On Dreyfuss's larger point, while it is true that the United States has both overtly and covertly poured billions of dollars into stirring up turmoil in Afghanistan during the last thirty years for little apparent benefit to nonmilitary American interests, we have not been doing so totally blind. Dating back to the Carter administration, and continuing through Reagan, Clinton, and both Bush presidencies, our national intelligence establishment has, out of necessity, relied primarily upon Pakistan to serve as America's eyes and ears in that region of the world.
The CIA, the DIA, and NSA all lacked a pool of bilingual or multilingual homegrown agents familiar with the religious and tribal mosaic of the Hindu Kush. Thus, simple geopolitics dictated that, like it or not, America had to partner up with the Pakistani ISI to first fund and arm the anti-Soviet mujadaheen freedom fighters, and then to fund and support the anti-Taliban warlords (after the Soviets had withdrawn) when the die was cast in October 2001 to bomb, invade, and put Hamid Karzai in charge in Kabul.
Who do you suppose was doing the contemporaneous translation work on all that electronic chatter NSA and CIA was picking up in the weeks and months immediately preceding 9/11? The Pakistani ISI, Saudi intelligence, and other cooperating foreign intelligence services having language fluency and humint assets on the ground among the locals and amidst Al Qaeda, that's who.
A blind man who is also deaf and dumb can easily be lead astray by those he necessarily must rely upon to navigate safely through dangerous and unknown terrain.
Bill from Saginaw
How true.
When I worked in Air Force Intelligence during Vietnam I was tasked with a "mock" exercise. I had to plan the nuclear bombing of two air bases in the Hanoi-Haiphong harbor area. We had to go to the bombing encyclopedia for data. This neat book had the megatonnage needed for blast dammage. It turned out that two smaller nukes did more damage than one of equal total megatonnage. It was a matter of dropping them about 15 miles apart to interdict the airfields and most of the people in between. Another gruesome feature of the bombing encyclopedia we needed was the radar signature of the main cities so the B52s could navigate to the targets correctly. The gruesomeness was that EVERY city in the world (yes the USA as well) was in this bombing encyclopedia with the airfields, refineries and other assorted places along with their coordinates. The excuse they gave us for having US cities there is that B52 crews practiced their bombing runs on US cities.
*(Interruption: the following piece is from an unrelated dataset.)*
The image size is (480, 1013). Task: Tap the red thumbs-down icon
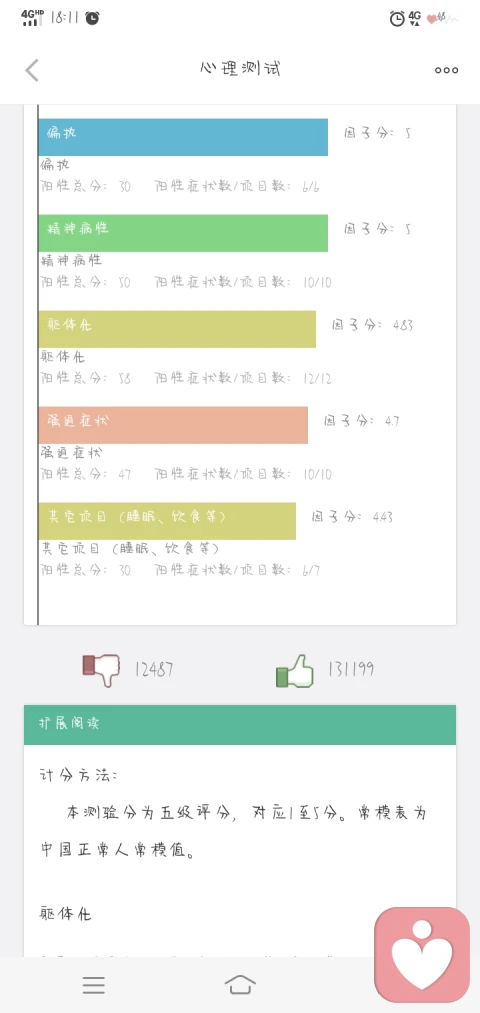click(x=101, y=669)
They should have never allowed a standing army in the USA. The military is a monster that only measures success with destruction.
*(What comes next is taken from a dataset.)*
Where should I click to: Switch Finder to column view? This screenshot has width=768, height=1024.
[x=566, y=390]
President Obama's pledges have no meaning unless you speak engsoc (Orwellian dialect).
"What Bush and his fellow bunglers did was to invade a country it [sic] knew virtually nothing about."
They knew one thing: there is a lot of oil in Iraq.
"The same can be said of Afghanistan." Where they are competing with China and Russia for central Asian gas and oil.
They regard cultural sensitivity as window dressing. Smash and grab. USA! Booyah!